Work request:
Where a line holds the word "Given", copy that line from the data below.

Collected data entries

===============

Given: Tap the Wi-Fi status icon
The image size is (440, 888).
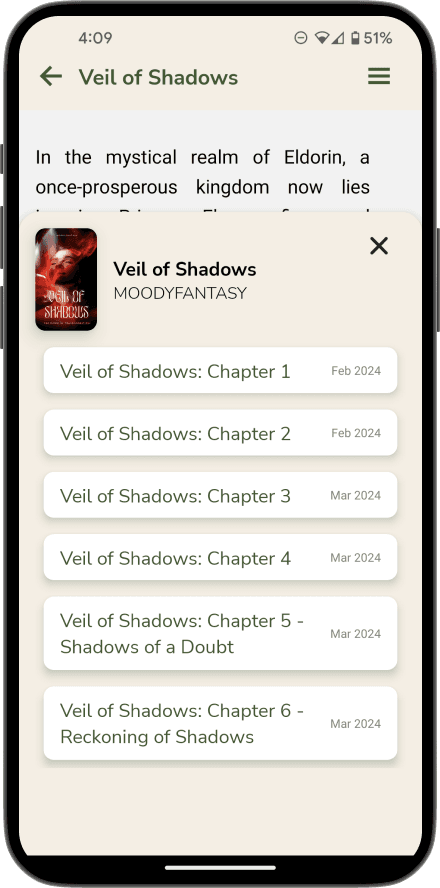Looking at the screenshot, I should coord(322,39).
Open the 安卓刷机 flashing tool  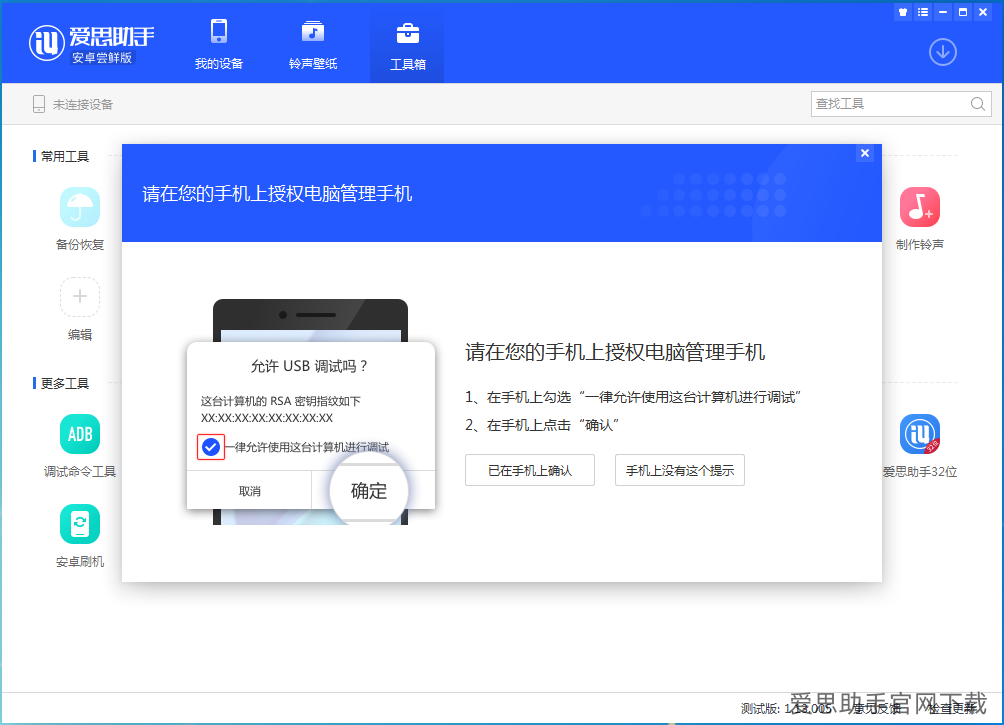(x=79, y=523)
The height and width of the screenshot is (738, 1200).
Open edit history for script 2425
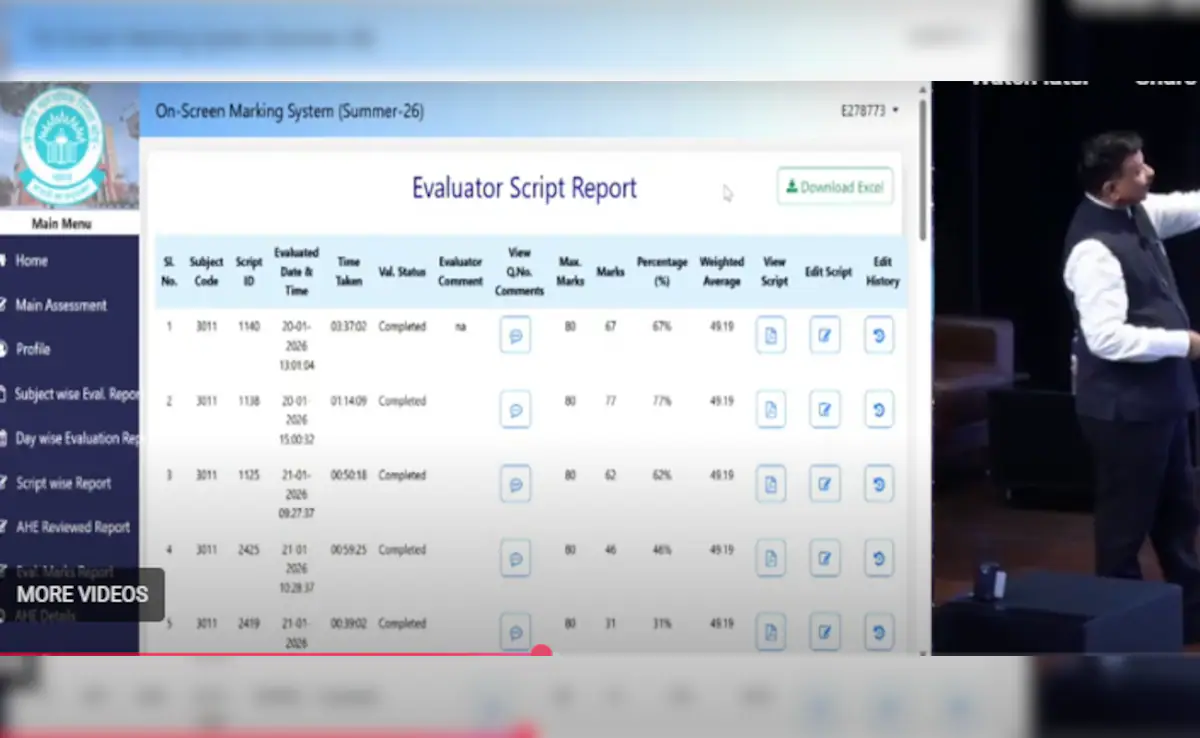pos(878,558)
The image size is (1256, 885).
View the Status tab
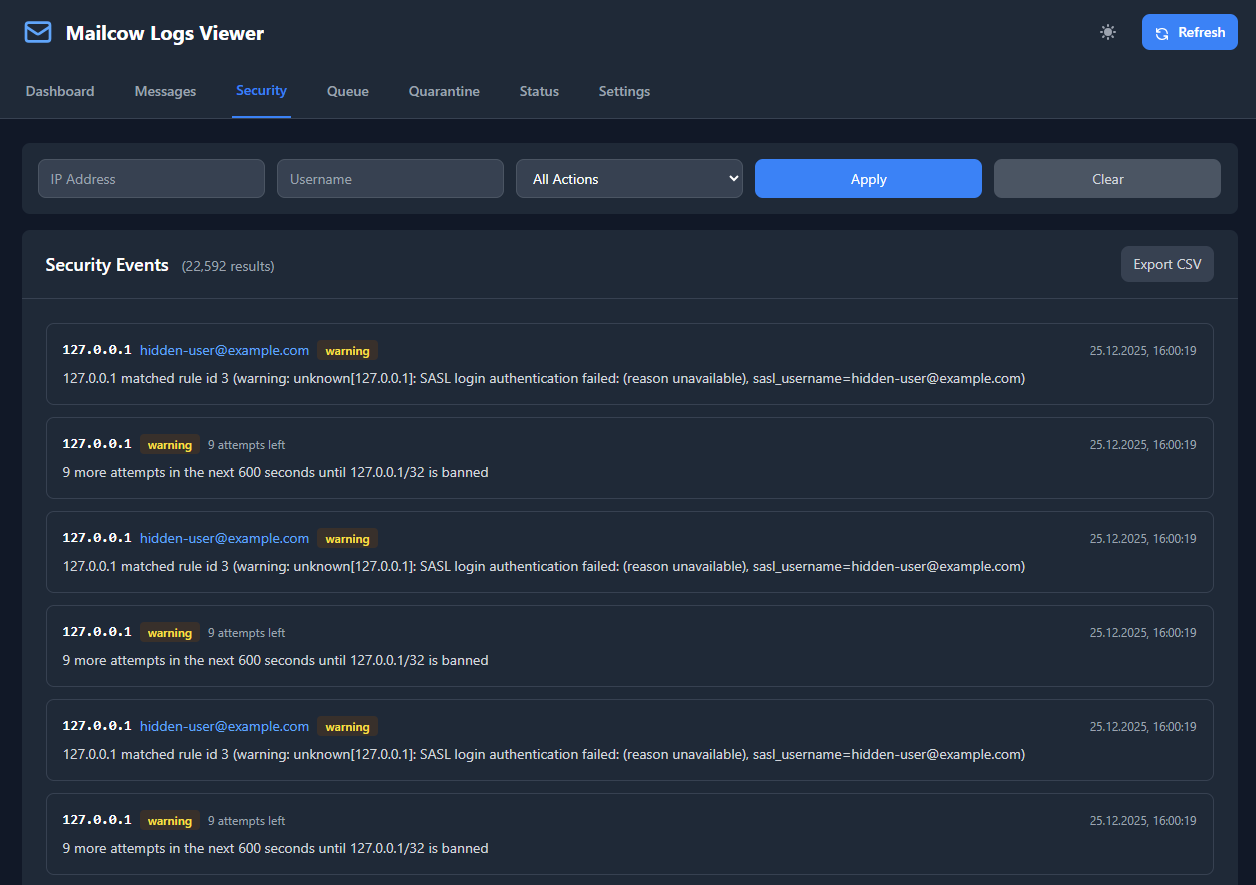539,91
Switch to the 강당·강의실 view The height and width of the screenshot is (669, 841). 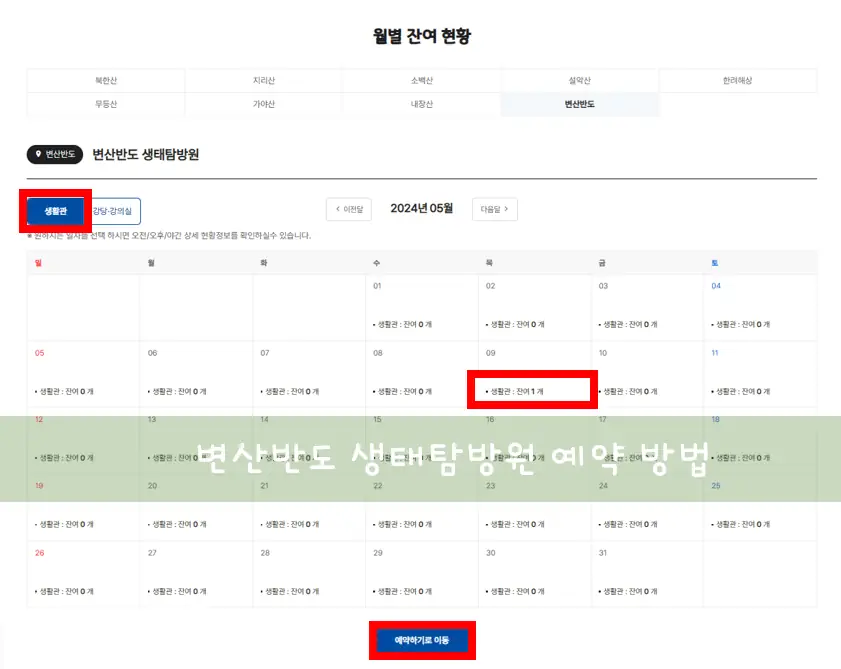pyautogui.click(x=111, y=211)
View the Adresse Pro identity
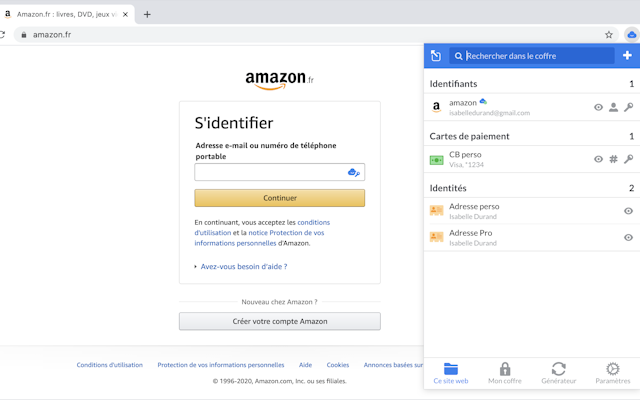The image size is (640, 400). pos(628,237)
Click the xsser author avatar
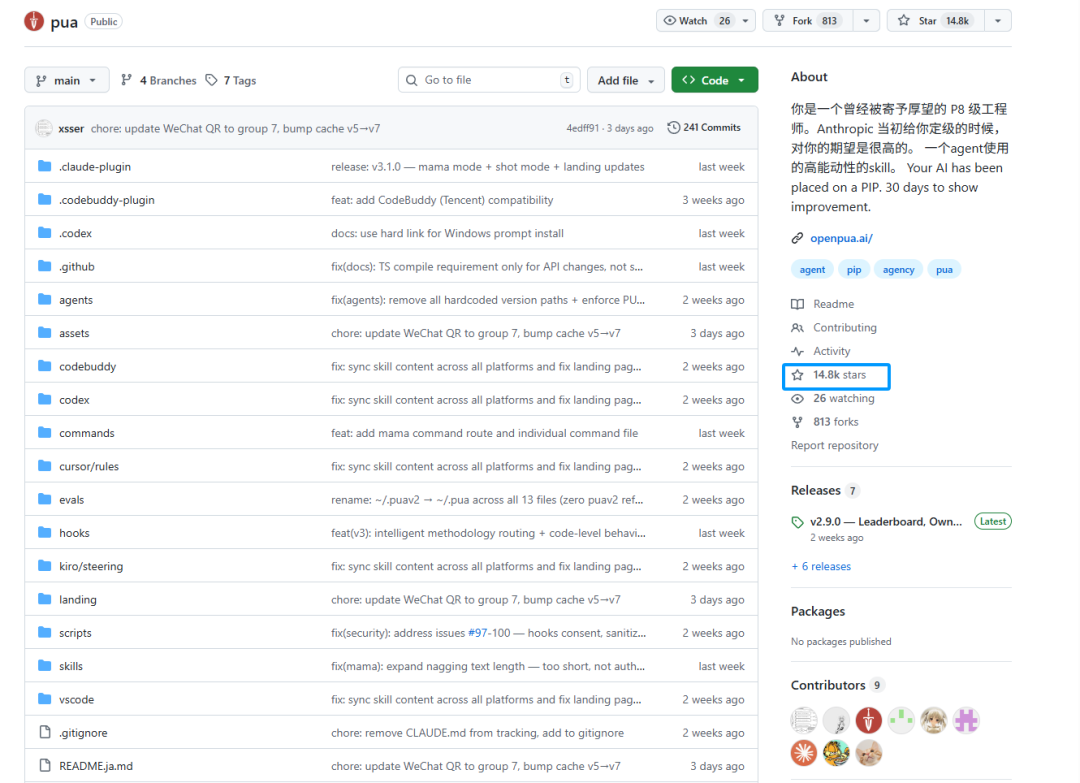 click(44, 128)
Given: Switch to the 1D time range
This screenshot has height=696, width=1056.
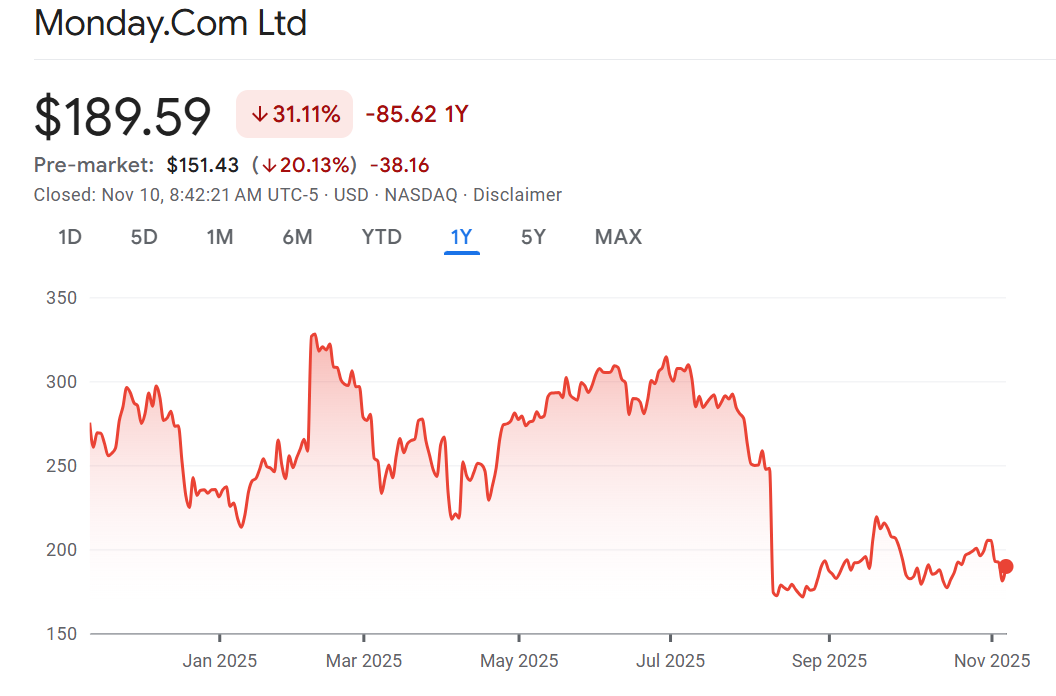Looking at the screenshot, I should coord(70,237).
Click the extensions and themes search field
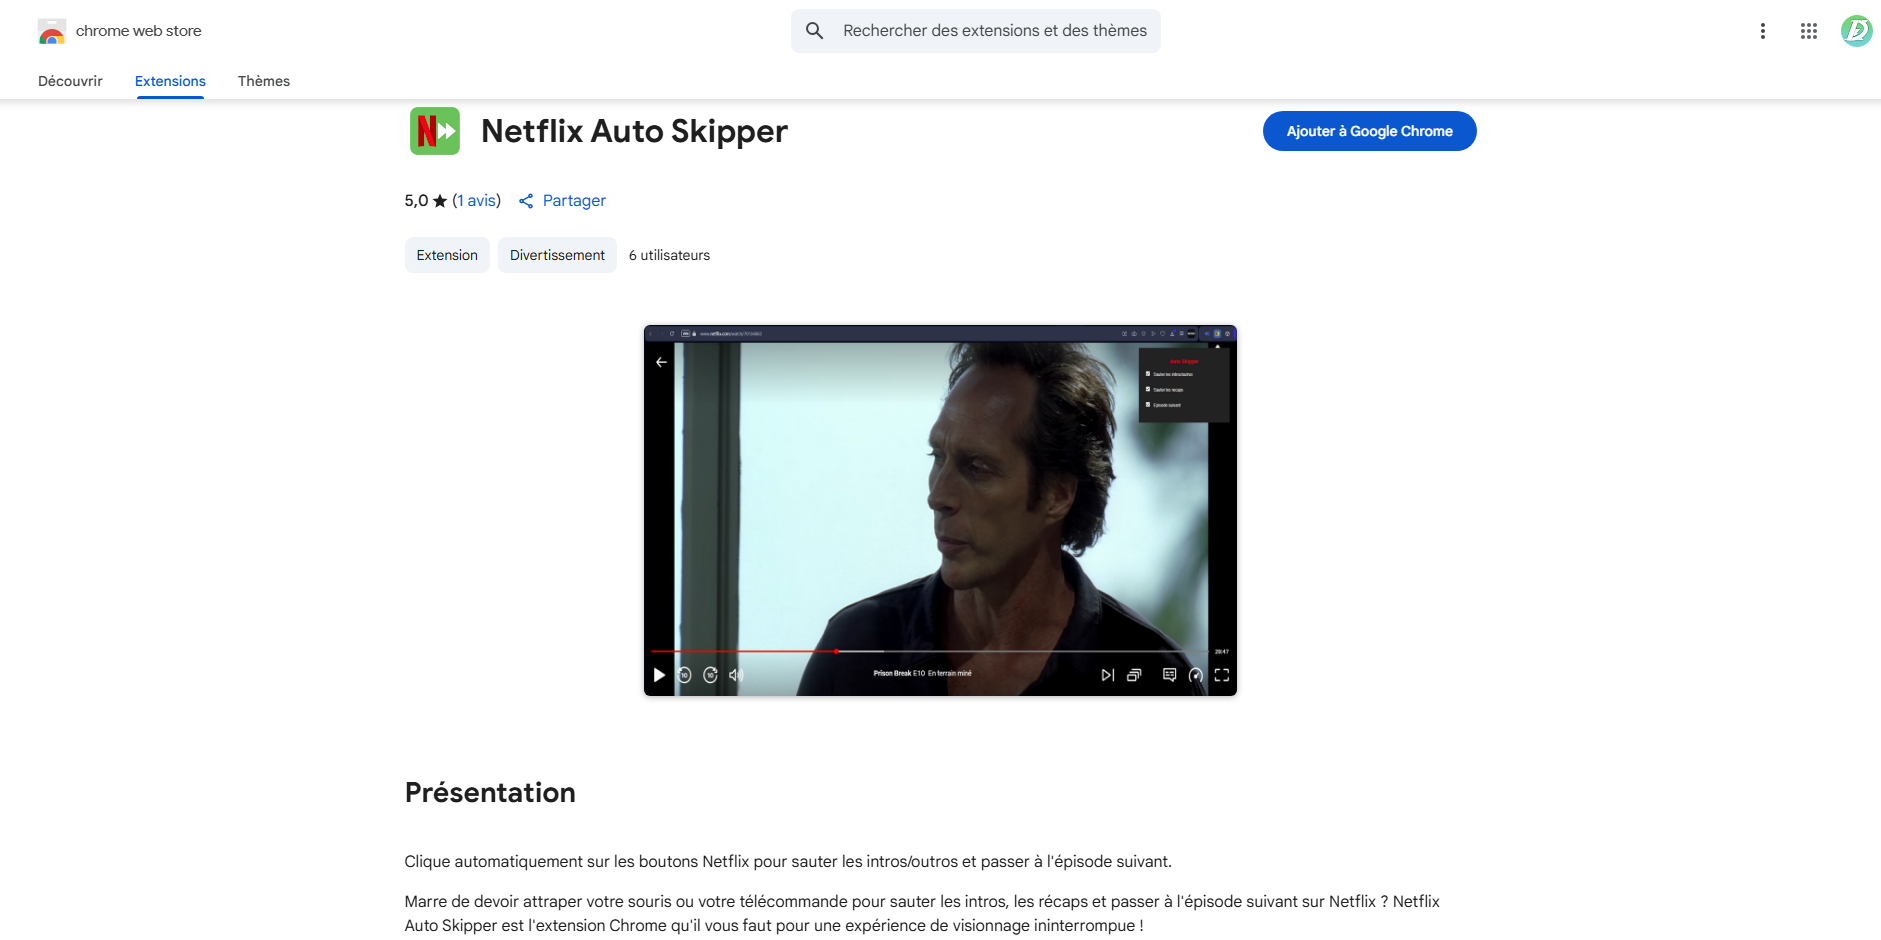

===============

Reply:
Given: Tap the Wi-Fi status icon
Given: Switch to the 1D time range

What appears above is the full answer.